Cristina Sandolo, the executive director of Green Village Initiative, said groups operating urban farms and community gardens contribute to better health in several ways: They increase access to fresh fruits and vegetables. They educate children and teens about healthy eating. And they help residents make money through urban farming.
Melanie Stengel Photo.
Juan Ortiz (L) gets some help from exercise instructor, Amanda Mia (C) during an exercise and nutrition class at Martinez school. At right is Soyla Aguilar.
“We are providing access to 150 families in Bridgeport who can now grow their food for their dinner tables,” Sandolo said. “We hear that the bulk of their vegetables during the growing season come from their plots.”
In Hartford, a mobile farmers market brings fresh produce into food desert neighborhoods. In Stamford, cooking classes help cancer patients use nutritious food as part of their healing plan. At Naugatuck Valley food pantries, a nutritionist is available to help provide recipes for the fruits and vegetables it distributes. In some cities, FoodCorps members are embedded in public elementary schools.
Still, programs to help those in need often go underused. For example, the federal Farmers Market Nutrition Program gives books of checks to mothers, children and senior citizens to buy produce at participating farmers markets. Each year, WIC participants receive $15 books, and senior citizens receive $18 books.
After federal money is distributed, the state offers a second round of checks with its own funding. Yet, the state money often sits untouched, according to Jaime Smith, who manages the program for the Department of Agriculture. Only 36% of state funding for WIC participants and 77% of state funding for senior citizens, was used in a recent year.
“That’s a lot of money on the table that could be used to feed people and generate income to the farmers,” Smith said.
Some are unaware of the program, but others can’t find transportation to get back for the second distribution, Smith said.

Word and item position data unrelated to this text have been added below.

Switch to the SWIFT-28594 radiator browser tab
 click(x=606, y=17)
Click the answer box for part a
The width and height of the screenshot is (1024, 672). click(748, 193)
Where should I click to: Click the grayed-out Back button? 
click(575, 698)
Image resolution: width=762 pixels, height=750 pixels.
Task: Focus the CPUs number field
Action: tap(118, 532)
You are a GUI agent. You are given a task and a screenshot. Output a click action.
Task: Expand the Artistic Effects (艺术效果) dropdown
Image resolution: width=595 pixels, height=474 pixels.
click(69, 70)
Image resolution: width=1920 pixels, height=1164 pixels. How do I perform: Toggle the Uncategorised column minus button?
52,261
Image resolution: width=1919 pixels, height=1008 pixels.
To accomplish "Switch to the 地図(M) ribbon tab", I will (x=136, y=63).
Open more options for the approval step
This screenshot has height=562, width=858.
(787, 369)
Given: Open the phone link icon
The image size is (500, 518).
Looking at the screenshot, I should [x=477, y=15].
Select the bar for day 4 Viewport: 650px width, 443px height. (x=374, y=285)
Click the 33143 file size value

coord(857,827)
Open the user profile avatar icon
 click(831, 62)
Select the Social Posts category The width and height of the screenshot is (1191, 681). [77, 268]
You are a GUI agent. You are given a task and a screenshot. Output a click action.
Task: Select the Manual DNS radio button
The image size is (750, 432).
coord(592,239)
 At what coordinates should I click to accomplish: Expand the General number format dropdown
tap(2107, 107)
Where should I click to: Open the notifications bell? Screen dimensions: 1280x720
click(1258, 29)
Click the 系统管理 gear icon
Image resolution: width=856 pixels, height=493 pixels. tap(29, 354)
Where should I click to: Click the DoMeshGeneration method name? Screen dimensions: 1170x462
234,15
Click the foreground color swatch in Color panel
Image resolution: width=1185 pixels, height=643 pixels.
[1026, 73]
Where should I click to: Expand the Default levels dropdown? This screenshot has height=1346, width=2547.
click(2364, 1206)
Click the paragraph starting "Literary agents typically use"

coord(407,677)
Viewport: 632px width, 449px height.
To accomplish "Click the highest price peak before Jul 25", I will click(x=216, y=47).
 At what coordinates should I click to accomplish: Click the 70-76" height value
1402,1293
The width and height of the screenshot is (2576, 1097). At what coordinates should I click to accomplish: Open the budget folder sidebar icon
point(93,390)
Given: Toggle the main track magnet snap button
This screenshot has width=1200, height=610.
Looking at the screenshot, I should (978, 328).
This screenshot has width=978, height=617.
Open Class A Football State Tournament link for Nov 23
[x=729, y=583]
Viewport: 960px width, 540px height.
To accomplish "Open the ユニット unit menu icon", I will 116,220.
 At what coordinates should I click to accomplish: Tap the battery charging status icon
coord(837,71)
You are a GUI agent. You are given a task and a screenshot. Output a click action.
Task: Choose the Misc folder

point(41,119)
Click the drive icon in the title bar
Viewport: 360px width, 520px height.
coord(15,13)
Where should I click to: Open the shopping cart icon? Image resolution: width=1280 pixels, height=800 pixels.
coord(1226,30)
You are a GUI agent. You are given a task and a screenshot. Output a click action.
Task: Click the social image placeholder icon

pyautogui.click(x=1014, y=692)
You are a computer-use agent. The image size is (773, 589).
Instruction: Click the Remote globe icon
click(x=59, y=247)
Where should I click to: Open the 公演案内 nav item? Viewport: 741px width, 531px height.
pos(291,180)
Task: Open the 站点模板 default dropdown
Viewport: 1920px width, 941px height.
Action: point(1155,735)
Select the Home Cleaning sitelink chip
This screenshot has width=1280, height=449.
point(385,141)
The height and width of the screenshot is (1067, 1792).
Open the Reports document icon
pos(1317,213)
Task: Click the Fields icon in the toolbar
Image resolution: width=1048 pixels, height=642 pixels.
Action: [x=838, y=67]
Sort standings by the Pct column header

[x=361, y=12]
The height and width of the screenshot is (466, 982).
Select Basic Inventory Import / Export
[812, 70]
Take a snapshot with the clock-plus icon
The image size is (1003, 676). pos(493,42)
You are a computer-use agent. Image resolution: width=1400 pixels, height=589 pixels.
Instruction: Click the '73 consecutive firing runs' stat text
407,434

It’s just one example of the layers that contribute to food insecurity.
“We believe that urban agriculture is one part of a much larger puzzle,” Sandolo said. “The food system is complex, poverty is complex, and the systems that prohibit folks from living the lives they would like to live are complex.”
Jodie Mozdzer Gil Photo.
Bill Flynn joined the Farm-Based Wellness Program in 2018 and now volunteers to help others and even cooking meals to serve during wellness events.
Martha Page, the executive director of Hartford Food System, says helping people become self-sufficient is a first step. She noted that a decrease in food insecurity in Hartford, from 33% in 2015 to 23% in 2018 according to the Community Wellbeing Survey, followed decreased unemployment in the city over the same period.
“At the end of the day, the best thing that can be done for most people from a health perspective as it relates to food, is they have to be able to afford the food that will make them healthy,” Page said.
She has hope despite data showing continued lack of access in cities.
“You have a right to access healthy food in your neighborhood or within easy reach,” Page said. “More people are thinking about it, and more people are arriving at the notion of food justice and food democracy. That was not a concept that we even talked about when I started this job. More people know what it means when your community is a food desert. I think that’s progress.”